>>I don’t know about anybody else, but there’s no way I would have stayed in 20 if the retirement system didn’t exist.
Unbelievable! Twenty years in the military is harder than 40 years in most careers. You’d think that the Pentagon would know that! I wonder if, as part of the “corporate retirement” plan, they’ll also start paying overtime for all hours worked over 40 in a week? If they did that, the military wouldn’t need a retirement plan!
This is just another part of the conversion to a Soviet-style economy and way of life. In this case, they will create a military full of professional officers and conscript enlisted.
True, but that's not the real issue. Being in the military, particularly as an enlisted, is a form of voluntary servitude. When you are signed on, you're signed on.
In any civilian job (to my knowledge), if you have a situation that you do not want to deal with (idiot boss, immoral policies, being ordered to do dangerous tasks, family problems, not being paid on time, etc.), you can say "f-u" and walk. Sure, your pay stops. Sure, you might get blackballed. But you have the option to do that.

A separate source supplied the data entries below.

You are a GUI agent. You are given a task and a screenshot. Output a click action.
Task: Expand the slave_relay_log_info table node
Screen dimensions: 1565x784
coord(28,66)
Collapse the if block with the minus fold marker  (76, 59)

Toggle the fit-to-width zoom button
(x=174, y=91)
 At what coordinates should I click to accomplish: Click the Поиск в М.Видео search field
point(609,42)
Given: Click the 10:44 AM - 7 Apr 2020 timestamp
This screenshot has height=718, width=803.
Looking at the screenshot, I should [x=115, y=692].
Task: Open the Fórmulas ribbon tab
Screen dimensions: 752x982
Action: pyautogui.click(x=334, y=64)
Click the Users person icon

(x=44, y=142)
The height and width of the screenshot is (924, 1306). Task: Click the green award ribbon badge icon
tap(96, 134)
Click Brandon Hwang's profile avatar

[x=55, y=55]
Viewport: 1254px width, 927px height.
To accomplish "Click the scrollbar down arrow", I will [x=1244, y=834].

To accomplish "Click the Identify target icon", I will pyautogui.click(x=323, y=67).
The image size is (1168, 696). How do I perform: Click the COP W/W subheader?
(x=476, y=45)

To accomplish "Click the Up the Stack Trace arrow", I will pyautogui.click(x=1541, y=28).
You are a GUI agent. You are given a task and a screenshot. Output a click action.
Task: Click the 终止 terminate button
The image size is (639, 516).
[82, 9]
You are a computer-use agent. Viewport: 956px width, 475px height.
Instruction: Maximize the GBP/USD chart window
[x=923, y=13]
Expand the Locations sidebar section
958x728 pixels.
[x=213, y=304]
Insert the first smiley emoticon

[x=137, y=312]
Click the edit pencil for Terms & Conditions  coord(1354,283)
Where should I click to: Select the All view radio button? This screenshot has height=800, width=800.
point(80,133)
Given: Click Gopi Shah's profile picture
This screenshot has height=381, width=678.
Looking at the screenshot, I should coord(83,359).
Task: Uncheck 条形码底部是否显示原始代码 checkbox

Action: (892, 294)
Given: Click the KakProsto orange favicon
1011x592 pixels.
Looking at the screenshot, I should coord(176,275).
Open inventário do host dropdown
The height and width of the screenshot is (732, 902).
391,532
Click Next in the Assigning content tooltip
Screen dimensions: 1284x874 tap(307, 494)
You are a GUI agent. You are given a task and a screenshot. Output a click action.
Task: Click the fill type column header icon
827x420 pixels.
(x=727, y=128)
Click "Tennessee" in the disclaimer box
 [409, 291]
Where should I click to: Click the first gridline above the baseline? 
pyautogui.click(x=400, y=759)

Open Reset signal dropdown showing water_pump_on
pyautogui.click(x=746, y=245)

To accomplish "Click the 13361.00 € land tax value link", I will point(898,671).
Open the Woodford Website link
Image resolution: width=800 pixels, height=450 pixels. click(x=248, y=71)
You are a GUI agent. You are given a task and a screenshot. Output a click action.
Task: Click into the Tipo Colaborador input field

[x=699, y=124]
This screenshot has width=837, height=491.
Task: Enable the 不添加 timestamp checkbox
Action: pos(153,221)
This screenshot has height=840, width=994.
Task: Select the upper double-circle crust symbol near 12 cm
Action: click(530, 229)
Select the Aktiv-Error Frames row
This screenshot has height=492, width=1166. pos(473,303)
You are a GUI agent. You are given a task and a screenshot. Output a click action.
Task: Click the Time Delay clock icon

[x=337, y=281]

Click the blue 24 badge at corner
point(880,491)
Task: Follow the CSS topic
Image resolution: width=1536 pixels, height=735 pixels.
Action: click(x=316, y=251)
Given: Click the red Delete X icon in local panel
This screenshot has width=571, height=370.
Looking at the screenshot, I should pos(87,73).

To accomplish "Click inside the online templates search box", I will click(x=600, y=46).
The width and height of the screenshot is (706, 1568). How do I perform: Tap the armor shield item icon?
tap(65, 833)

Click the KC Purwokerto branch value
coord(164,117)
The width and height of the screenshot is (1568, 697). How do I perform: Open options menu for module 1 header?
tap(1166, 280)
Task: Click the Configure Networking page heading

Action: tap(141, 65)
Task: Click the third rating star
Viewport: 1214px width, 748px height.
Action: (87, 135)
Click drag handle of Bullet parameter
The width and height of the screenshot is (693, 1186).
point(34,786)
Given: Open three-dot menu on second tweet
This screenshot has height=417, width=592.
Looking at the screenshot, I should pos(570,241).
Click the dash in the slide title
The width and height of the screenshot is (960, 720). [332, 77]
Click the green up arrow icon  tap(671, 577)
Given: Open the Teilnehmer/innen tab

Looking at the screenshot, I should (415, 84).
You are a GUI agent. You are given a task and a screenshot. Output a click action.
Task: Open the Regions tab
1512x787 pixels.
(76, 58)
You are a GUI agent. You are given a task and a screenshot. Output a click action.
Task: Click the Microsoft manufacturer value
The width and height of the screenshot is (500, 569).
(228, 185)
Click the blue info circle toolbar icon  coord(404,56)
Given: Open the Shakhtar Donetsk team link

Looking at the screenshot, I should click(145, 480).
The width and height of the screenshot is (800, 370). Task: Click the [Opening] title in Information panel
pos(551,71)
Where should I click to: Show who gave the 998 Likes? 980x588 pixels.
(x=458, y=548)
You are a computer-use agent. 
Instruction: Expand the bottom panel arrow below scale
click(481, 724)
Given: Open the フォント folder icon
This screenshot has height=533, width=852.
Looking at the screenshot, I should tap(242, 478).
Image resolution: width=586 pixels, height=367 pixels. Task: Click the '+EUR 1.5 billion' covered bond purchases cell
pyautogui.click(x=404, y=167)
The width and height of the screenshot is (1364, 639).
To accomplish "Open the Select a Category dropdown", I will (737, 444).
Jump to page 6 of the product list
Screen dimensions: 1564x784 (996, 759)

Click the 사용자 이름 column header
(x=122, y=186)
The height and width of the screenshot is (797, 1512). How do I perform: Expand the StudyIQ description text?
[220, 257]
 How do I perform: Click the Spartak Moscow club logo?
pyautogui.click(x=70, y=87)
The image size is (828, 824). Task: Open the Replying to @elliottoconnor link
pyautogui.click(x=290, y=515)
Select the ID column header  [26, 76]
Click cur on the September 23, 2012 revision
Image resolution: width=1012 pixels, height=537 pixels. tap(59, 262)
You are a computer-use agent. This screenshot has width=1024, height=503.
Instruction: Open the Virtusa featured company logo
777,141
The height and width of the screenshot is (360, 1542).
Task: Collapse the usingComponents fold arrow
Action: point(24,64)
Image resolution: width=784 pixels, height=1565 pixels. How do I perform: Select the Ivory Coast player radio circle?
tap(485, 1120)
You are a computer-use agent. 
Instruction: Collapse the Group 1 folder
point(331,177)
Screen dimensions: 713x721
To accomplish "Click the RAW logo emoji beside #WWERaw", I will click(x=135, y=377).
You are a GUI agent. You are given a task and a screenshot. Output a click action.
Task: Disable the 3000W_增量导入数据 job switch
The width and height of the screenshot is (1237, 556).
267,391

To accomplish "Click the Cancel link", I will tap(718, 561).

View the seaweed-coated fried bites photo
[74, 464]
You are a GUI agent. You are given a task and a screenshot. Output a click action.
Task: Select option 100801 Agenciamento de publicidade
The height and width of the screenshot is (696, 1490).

In the military, if you do that, you are called a "deserter" and a "coward." You can get court martialed for that. If you leave, you will not only have your work looking for you, in order to arrest you, but you'll also get your picture in the post office and have the full weight of the federal government with the full cooperation of the state governments and, possibly, friendly foreign governments looking for you.
And that is the way it should be.
But that right there is the biggest difference between any civilian job and the military. And that right there is the reason, IMHO, that the retirement system should be retained.